Source passage:
Abstract: The lung is made up of a tree-like system of branched airway tubes leading into millions of tiny air sacs or alveoli for gas exchange. The conducting airways and alveoli contain distinct populations of stem and progenitor cells that have tremendous potential for reparative proliferation and differentiation after damage to the epithelium, with responses varying substantially depending on the type of injury sustained. The mouse stem cell populations include Trp63+ Krt5+ basal cells in the larger airways and Type2 (AT2) cells in the alveoli. We have developed 3D organoid assays for identifying factors and pathways that promote the self-renewal and differentiation of these basal and AT2 cells. We have also identified Grainyheadlike2 (Grhl2) as a transcription factor that co-ordinates basal cell differentiation, polarity and morphogenesis during regeneration of the mucociliary airway epithelium, and have used Crispr/cas9 genome editing to identify the function of potential downstream targets.
Bio: Brigid Hogan, PhD, FRS is the George Barth Geller Professor and Chair of the Department of Cell Biology, Duke University Medical Center. She completed her undergraduate and graduate training at the University of Cambridge, UK, obtaining her PhD in 1968. She subsequently did postdoctoral research in the Department of Biology, MIT and then moved back to the UK. She held appointments in London at the Imperial Cancer Research Fund and then at the MRC National Institute for Medical Research. In 1988 she was appointed Professor of Cell Biology at Vanderbilt University Medical School and was an Investigator of the HHMI there from 1993 until 2002 when she moved to her current position at Duke Medical School.
Hogan has made many innovative contributions to the fields of mammalian embryology and the early development (morphogenesis) of complex organ systems such as the eye, kidney, heart and lungs. Her laboratory was among the first to apply techniques of molecular biology to study mouse development, initially working on genes encoding extracellular matrix proteins and later on Hox and Fox developmental transcription factors and members of the TGFbeta and BMP families of growth factors. In 1983 she initiated the Cold Spring Harbor Course “Molecular Embryology of the Mouse”. Through this course and the first edition of the CSH manual entitled "Manipulating the Mouse Embryo", Hogan and her colleagues Frank Costantini and Liz Lacy helped to make the techniques of mammalian developmental genetics and experimental embryology available to a very wide audience.

Data:
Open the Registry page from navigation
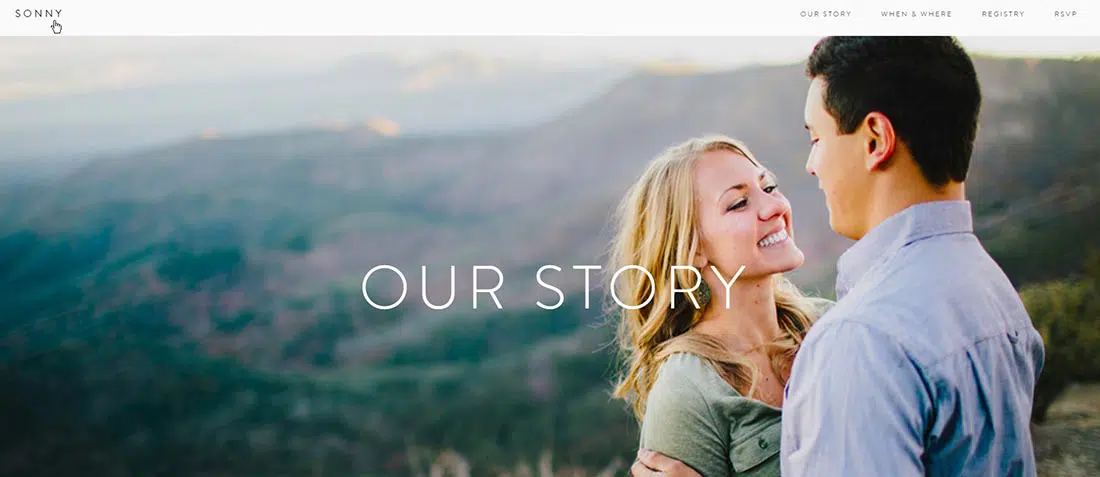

Tasks to carry out:
1) Decide whether each statement below agrees with the lung stem cell abstract and biography. Answer yes or no for each, and quote the words of the lung stem cell abstract and biography that decide it.
(a) Hogan obtained her PhD from the University of Cambridge in 1968.
(b) Hogan was an Investigator of the HHMI at Vanderbilt starting in 1988.
(c) In the mouse, Type2 cells are a stem cell population of the larger airways.
2) Reproduce the lung stem cell abstract and biography word for word from "Bio: Brigid Hogan, PhD, FRS" to "Duke Medical School.".
3) Write the next part of the lung stem cell abstract and biography, picking up after its final sentence.

Responses:
1)
(a) Yes: "She completed her undergraduate and graduate training at the University of Cambridge, UK, obtaining her PhD in 1968."
(b) No: "was an Investigator of the HHMI there from 1993 until 2002"
(c) No: "Trp63+ Krt5+ basal cells in the larger airways and Type2 (AT2) cells in the alveoli"

2)
Bio: Brigid Hogan, PhD, FRS is the George Barth Geller Professor and Chair of the Department of Cell Biology, Duke University Medical Center. She completed her undergraduate and graduate training at the University of Cambridge, UK, obtaining her PhD in 1968. She subsequently did postdoctoral research in the Department of Biology, MIT and then moved back to the UK. She held appointments in London at the Imperial Cancer Research Fund and then at the MRC National Institute for Medical Research. In 1988 she was appointed Professor of Cell Biology at Vanderbilt University Medical School and was an Investigator of the HHMI there from 1993 until 2002 when she moved to her current position at Duke Medical School.

3)
Hogan’s lab has also done innovative work in the field of stem cell biology. She made the key discovery that pluripotential stem cell lines can be derived from mouse primordial germ cells, providing the basis for one method for deriving human pluripotential stem cell lines. Most recently she has identified different epithelial stem cell populations in the adult lung and has shown how they contribute to tissue maintenance and repair after injury. This work has opened up new ways of thinking about the origin and progression of some serious respiratory disorders.
Hogan is Past-President of both the American Society for Developmental Biology and the American Society of Cell Biology. Her service to the scientific community has included being a member of the National Advisory Council of the National Institute of Child Health and Human Development, Co-Chair for Science of the 1994 NIH Human Embryo Research Panel and a member of the 2001/2002 National Academies Panel on Scientific and Medical Aspects of Human Cloning. Hogan is a Fellow of the Royal Society of London and the American Academy of Arts and Sciences and a member of the Institute of Medicine and the National Academy of Sciences, USA.